- Action item: Among these records, tally each line with the word "will"; the answer is that number alone.

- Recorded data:
^^^^^^^^^^^^^^^^

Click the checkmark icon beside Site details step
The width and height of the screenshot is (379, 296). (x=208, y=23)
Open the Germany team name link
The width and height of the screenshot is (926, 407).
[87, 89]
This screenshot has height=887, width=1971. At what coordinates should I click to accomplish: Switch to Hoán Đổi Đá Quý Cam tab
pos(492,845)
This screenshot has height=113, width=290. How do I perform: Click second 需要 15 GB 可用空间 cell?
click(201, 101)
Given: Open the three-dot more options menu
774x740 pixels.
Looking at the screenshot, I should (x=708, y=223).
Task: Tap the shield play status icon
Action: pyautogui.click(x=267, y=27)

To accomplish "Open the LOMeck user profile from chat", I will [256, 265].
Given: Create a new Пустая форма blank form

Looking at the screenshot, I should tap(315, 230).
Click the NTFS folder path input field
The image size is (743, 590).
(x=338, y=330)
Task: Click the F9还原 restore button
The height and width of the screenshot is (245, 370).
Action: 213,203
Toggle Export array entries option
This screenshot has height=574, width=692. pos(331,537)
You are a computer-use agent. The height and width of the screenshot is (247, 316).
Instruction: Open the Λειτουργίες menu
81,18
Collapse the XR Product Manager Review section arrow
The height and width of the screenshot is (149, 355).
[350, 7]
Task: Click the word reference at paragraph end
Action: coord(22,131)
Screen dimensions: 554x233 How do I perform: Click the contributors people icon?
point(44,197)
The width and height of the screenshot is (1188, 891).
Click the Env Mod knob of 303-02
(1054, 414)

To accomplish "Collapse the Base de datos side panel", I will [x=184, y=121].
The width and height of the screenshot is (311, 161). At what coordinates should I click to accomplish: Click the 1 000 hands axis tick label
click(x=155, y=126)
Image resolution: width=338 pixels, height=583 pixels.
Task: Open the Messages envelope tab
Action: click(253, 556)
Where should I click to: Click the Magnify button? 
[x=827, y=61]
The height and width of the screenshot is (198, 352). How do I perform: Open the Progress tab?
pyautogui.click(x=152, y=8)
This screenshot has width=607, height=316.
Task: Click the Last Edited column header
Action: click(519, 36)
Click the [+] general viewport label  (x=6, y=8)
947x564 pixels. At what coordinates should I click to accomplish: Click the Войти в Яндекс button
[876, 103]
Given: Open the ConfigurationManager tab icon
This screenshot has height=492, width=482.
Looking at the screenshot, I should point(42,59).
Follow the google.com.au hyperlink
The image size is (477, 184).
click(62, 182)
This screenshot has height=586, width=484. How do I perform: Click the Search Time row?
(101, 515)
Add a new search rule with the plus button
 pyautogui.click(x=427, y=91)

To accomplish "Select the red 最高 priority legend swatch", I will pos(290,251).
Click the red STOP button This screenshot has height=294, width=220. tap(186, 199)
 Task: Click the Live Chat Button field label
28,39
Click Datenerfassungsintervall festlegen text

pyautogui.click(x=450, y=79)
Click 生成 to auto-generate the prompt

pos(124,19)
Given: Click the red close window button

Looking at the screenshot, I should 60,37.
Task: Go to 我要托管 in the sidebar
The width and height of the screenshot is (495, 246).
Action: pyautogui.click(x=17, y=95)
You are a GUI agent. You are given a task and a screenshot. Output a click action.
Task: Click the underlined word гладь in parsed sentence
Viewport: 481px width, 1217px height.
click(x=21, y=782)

^^^^^^^^^^^^^^^^

- Output of the task: 3